━━ PASSAGE GIVEN ━━
Originally Posted by LeafByNiggle
I noticed you stopped short of saying this was right and proper that mentally imbalanced people should have firearms. Time to commit. Is it a God-given right for everyone to own a gun or not?
The error you are making is in conflating a small part with the overall. For example we can say that food is a fundamental right of all people. But we can’t then say well chocolate is a food, therefore chocolate is a fundamental right of all people. Chocolate is a food, but it serves a specific purpose at a specific time. It is not covered by the inalienable right of a human being to have food.
Human beings are made in the image of God and therefore each has a right to life. We are commanded ‘thou shalt not kill’. We have a right to defend ourselves from an aggressor, but no individual has the right to kill in self defense. This is decribed by Thomas Aquinas as the principle of double effect…
Accordingly the act of self-defense may have two effects, one is the saving of one’s life, the other is the slaying of the aggressor. Therefore this act, since one’s intention is to save one’s own life, is not unlawful, seeing that it is natural to everything to keep itself in “being,” as far as possible. And yet, though proceeding from a good intention, an act may be rendered unlawful, if it be out of proportion to the end. Wherefore if a man, in self-defense, uses more than necessary violence, it will be unlawful: whereas if he repel force with moderation his defense will be lawful, because according to the jurists [Cap. Significasti, De Homicid. volunt. vel casual.], “it is lawful to repel force by force, provided one does not exceed the limits of a blameless defense.” Nor is it necessary for salvation that a man omit the act of moderate self-defense in order to avoid killing the other man, since one is bound to take more care of one’s own life than of another’s. But as it is unlawful to take a man’s life, except for the public authority acting for the common good, as stated above (Article 3),
it is not lawful for a man to intend killing a man in self-defense, except for such as have public authority, who while intending to kill a man in self-defense, refer this to the public good, as in the case of a soldier fighting against the foe, and in the minister of the judge struggling with robbers, although even these sin if they be moved by private animosity.
━━━
━━ SUPPLIED MATERIAL ━━
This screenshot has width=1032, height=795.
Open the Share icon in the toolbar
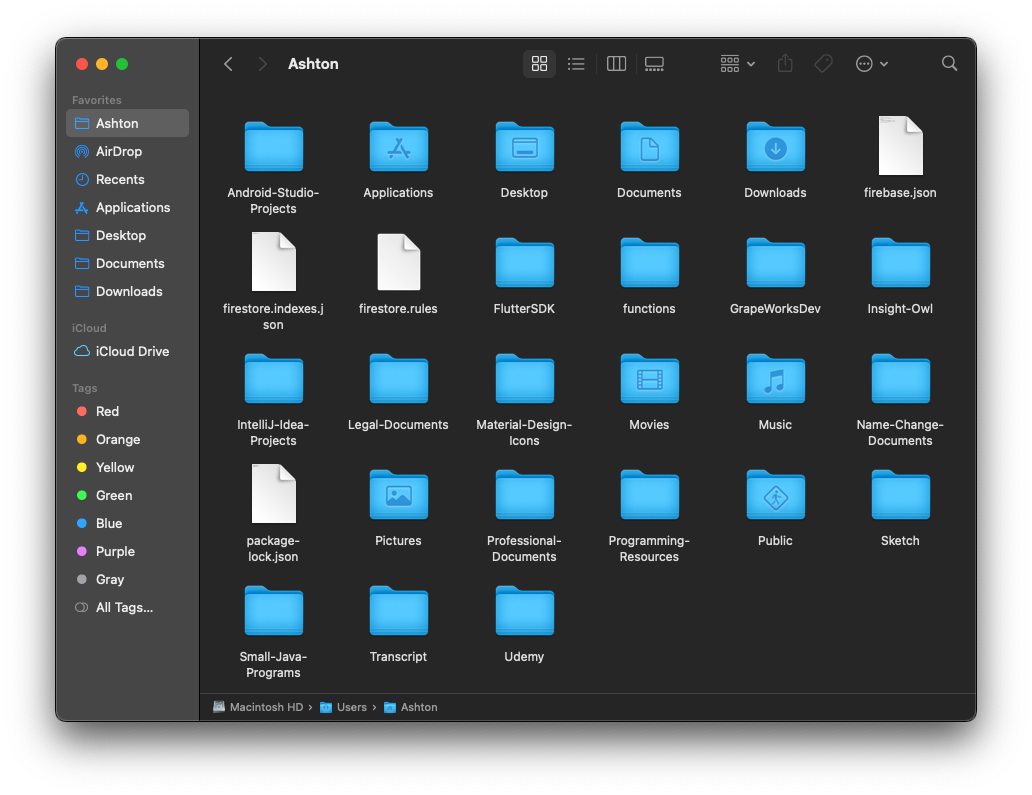click(785, 63)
━━━
* YOUR TASKS *
(1) Answer these questions from the forum post on self-defense, one per line:
(a) What does the post call a fundamental right of all people?
(b) Who does the post say described the principle of double effect?
(c) What two cases are given of people with public authority who may intend to kill in self-defense?
(2) Pick up the forum post on self-defense after its final sentence and write its next part.

* RESPONSES FOR EACH TASK *
(1)
(a) Food.
(b) Thomas Aquinas.
(c) A soldier fighting against the foe, and the minister of the judge struggling with robbers.

(2)
newadvent.org/summa/3064.htm
Here the argument is that carrying a gun which is specifically made to kill, for the purpose of self defense… is indeed ‘intending to kill a person in self defense’… and therefore exceeds the limits of a blameless defense.
So religion teaches that human life is sacred and protected.
The International Declaration of Human Rights (which was created with the contribution of the Vatican), details the basic rights that apply to every person, everywhere at any time.
un.org/en/documents/udhr/
These include the Article 3 point from which the right to self defense comes.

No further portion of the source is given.